> _Tasks to perform_:
a - Rewrite the paragraph in the forum thread that begins "@GingerNinja you can definitely cook pulses" more briefly, keeping its main facts.
b - Quote the forum thread word for word, starting at "Found this online" and ending at "(Mar 5, 2014)".

The problem, imo, with these gadgets are that they are so large and take up so much counter space. I saw something on TV which said that although some are cheaper to run per hour, things like a site cooker would be on for hours longer than the alternative, the costs are similar 
A microwave came out top for cost saving.

I'm also a lazy cook so roast things in foil to save washing up  

I do cook new potatoes and veg in the microwave though (unless for more than two people)


----------



## GingerNinja (Mar 23, 2014)

Those with soup makers, can you cook things like beans/quinoa in them?
That is something I might invesr in as I eat soup every day in colder months.


----------



## Siskin (Nov 13, 2012)

Found this online which may help people. As a number of items are by kwh it can applied to other things that are the same


----------



## Linda Weasel (Mar 5, 2014)

Ref power saving appliances. I’ve got a combi oven/microwave. Great if there’s only one or two of you.


----------



## Cleo38 (Jan 22, 2010)

Linda Weasel said:


> Ref power saving appliances. I’ve got a combi oven/microwave. Great if there’s only one or two of you.


That]s what I was thinking of getting. What make do you have?


----------



## Siskin (Nov 13, 2012)

Cleo38 said:


> That]s what I was thinking of getting. What make do you have?


We have one too. It’s a fitted one rather then freestanding and is a Neff


----------



## Happy Paws2 (Sep 13, 2008)

We have just ordered a mini oven it will be so much easier for me and it will do everything we need, no more bending down.



Amazon.co.uk



We had thought about some of the other types, air cooker etc.. but thinking about it a normal small oven is better for us.


----------



## Emlar (Sep 29, 2020)

Does anyone have a DriBuddy? (Sorry if this has been discussed already) we don't have a tumble dryer and looking at ways we will be able to dry clothes without having to have the radiators on. Did look at the heated airers too but they seem to take an awfully long time to dry the clothes.


----------



## huckybuck (Jan 17, 2014)

@GingerNinja you can definitely cook pulses in them (I do give them a stir while cooking though as they can have a tendency to stick/burn on the hot plate). I haven’t tried beans from raw tbf as I tend to use tinned cooked and add towards the end. Same with other cooked pulses. But I have made dhal in mine and minestrone with raw lentils. (A normal cooking of soup is between 15 and 20/25 mins depending on smooth or chunky so just add in at the beginning or halfway through depending what it is).


----------



## catz4m8z (Aug 27, 2008)

Emlar said:


> Does anyone have a DriBuddy? (Sorry if this has been discussed already) we don't have a tumble dryer and looking at ways we will be able to dry clothes without having to have the radiators on. Did look at the heated airers too but they seem to take an awfully long time to dry the clothes.

> _Source material_:
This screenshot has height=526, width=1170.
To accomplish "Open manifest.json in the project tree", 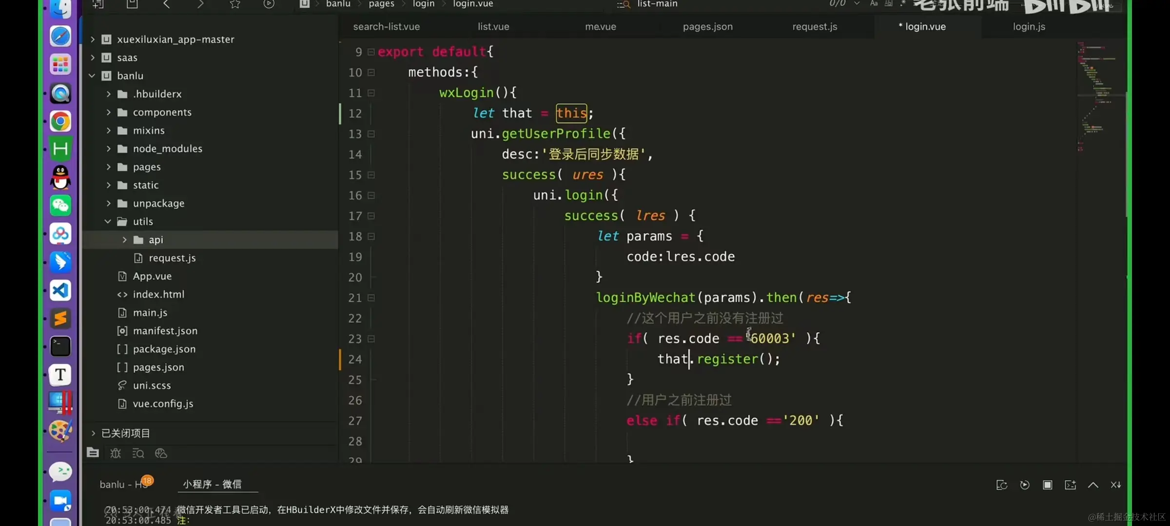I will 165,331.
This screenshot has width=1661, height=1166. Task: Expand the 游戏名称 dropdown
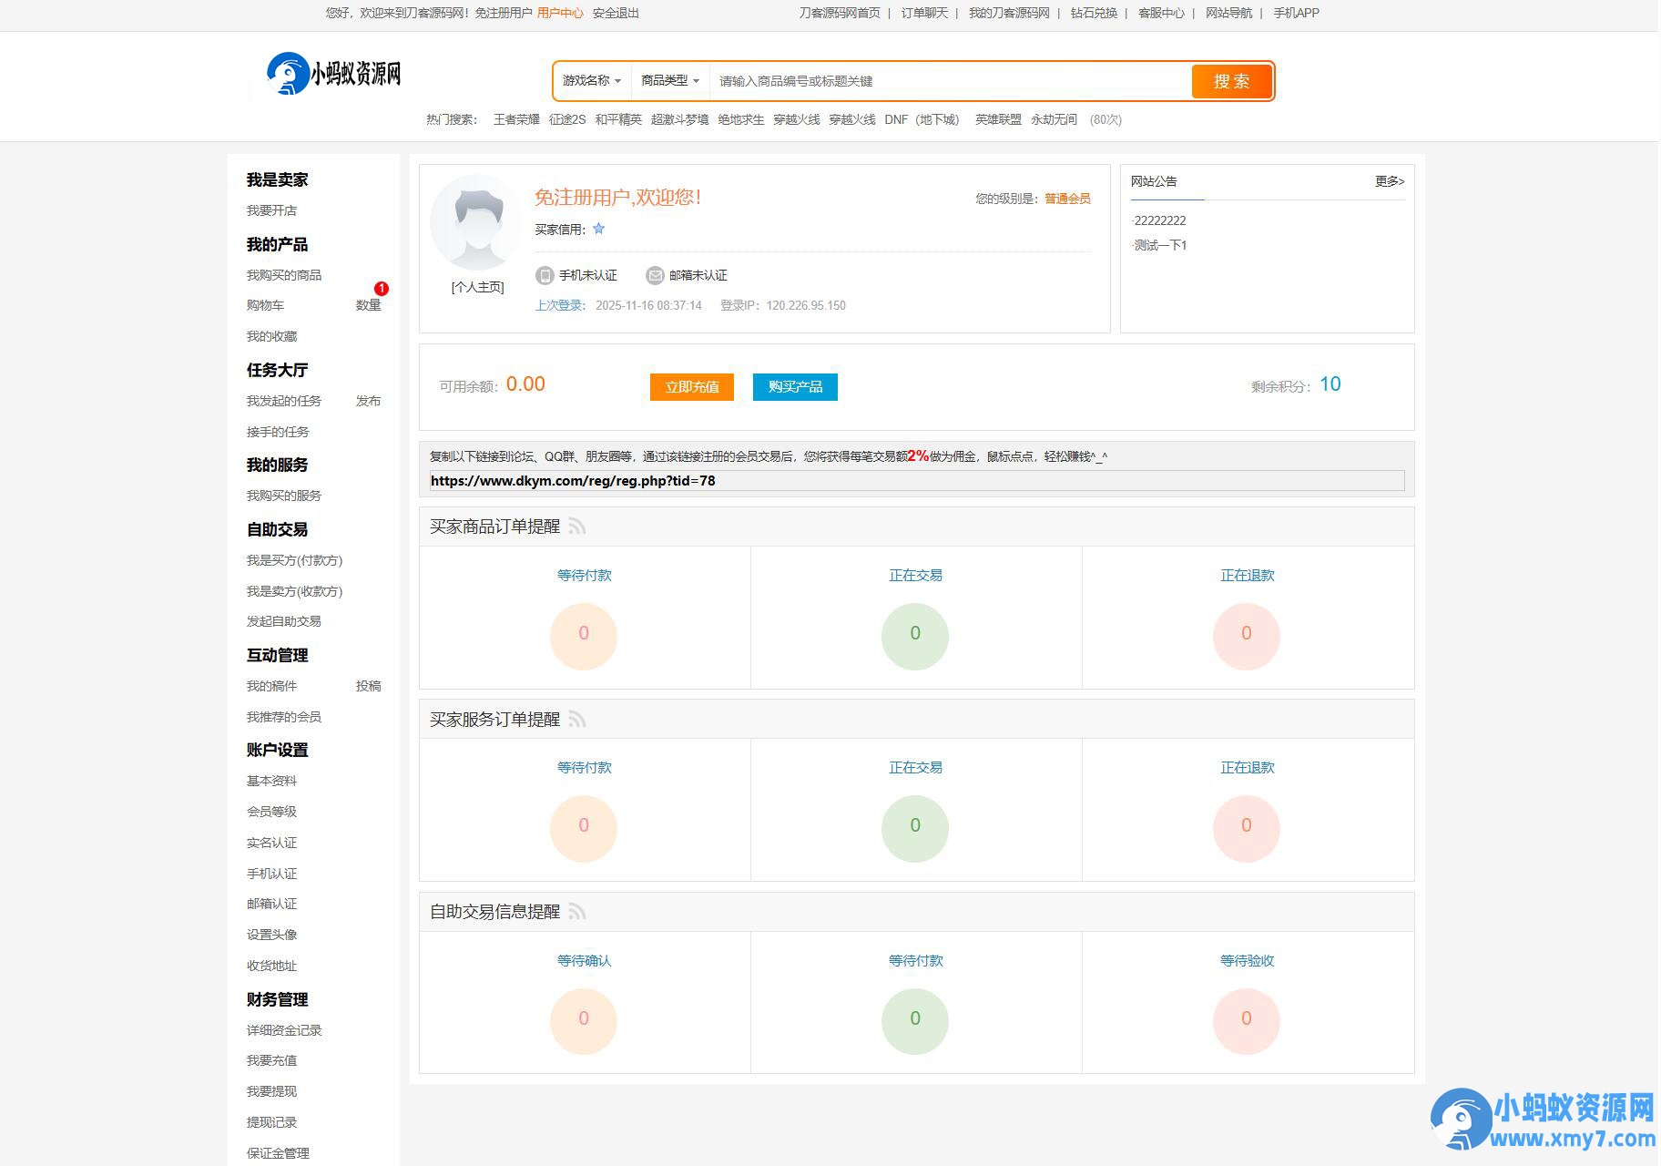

> _Final results_:
a - Pulses can be cooked in a soup maker, but they should be stirred during cooking because they can stick or burn on the hot plate. The writer hasn't tried raw beans. Instead, tinned cooked beans and other cooked pulses go in toward the end. The writer has made dhal and minestrone with raw lentils, though. Soup normally cooks for 15 to 20 or 25 minutes, depending on whether it is smooth or chunky. Ingredients go in at the start or halfway through, depending on what they are.

b -
Found this online which may help people. As a number of items are by kwh it can applied to other things that are the same


----------



## Linda Weasel (Mar 5, 2014)